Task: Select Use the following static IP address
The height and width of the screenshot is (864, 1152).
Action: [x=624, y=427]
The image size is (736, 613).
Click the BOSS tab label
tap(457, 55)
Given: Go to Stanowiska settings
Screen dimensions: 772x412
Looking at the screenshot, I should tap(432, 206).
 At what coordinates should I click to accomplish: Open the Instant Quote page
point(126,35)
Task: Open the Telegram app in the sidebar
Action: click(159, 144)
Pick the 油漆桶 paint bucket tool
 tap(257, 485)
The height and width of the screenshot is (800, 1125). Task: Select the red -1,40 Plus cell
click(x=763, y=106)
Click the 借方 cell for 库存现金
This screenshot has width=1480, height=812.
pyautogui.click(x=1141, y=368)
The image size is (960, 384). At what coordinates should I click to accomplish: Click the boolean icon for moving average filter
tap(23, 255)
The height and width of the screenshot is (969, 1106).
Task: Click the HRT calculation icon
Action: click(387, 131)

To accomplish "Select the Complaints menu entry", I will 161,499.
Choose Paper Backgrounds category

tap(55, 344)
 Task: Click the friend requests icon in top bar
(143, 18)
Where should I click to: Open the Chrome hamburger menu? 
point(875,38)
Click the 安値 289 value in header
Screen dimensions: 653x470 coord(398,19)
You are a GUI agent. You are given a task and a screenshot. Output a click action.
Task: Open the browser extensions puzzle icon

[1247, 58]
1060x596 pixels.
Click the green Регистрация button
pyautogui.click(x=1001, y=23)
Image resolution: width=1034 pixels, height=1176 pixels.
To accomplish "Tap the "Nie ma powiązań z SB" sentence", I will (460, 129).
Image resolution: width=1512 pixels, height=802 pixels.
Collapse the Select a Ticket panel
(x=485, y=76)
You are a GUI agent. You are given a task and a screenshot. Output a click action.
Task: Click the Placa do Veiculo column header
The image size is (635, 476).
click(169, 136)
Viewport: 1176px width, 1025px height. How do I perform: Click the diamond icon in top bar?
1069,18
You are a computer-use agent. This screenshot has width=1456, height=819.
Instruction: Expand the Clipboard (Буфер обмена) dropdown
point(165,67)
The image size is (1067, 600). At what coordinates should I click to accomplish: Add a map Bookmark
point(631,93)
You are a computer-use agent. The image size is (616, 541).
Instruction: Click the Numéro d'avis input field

### WHAT THE EXERCISE ASKS
Restate word for word the lines of the data above, starting at the line containing "Pick the 油漆桶 paint bucket tool" and ending at the line containing "Image resolution: width=1034", both included, and nothing more.

### RESPONSE BOX
Pick the 油漆桶 paint bucket tool
 tap(257, 485)
The height and width of the screenshot is (800, 1125). Task: Select the red -1,40 Plus cell
click(x=763, y=106)
Click the 借方 cell for 库存现金
This screenshot has width=1480, height=812.
pyautogui.click(x=1141, y=368)
The image size is (960, 384). At what coordinates should I click to accomplish: Click the boolean icon for moving average filter
tap(23, 255)
The height and width of the screenshot is (969, 1106).
Task: Click the HRT calculation icon
Action: click(387, 131)

To accomplish "Select the Complaints menu entry", I will 161,499.
Choose Paper Backgrounds category

tap(55, 344)
 Task: Click the friend requests icon in top bar
(143, 18)
Where should I click to: Open the Chrome hamburger menu? 
point(875,38)
Click the 安値 289 value in header
Screen dimensions: 653x470 coord(398,19)
You are a GUI agent. You are given a task and a screenshot. Output a click action.
Task: Open the browser extensions puzzle icon

[1247, 58]
1060x596 pixels.
Click the green Регистрация button
pyautogui.click(x=1001, y=23)
Image resolution: width=1034 pixels, height=1176 pixels.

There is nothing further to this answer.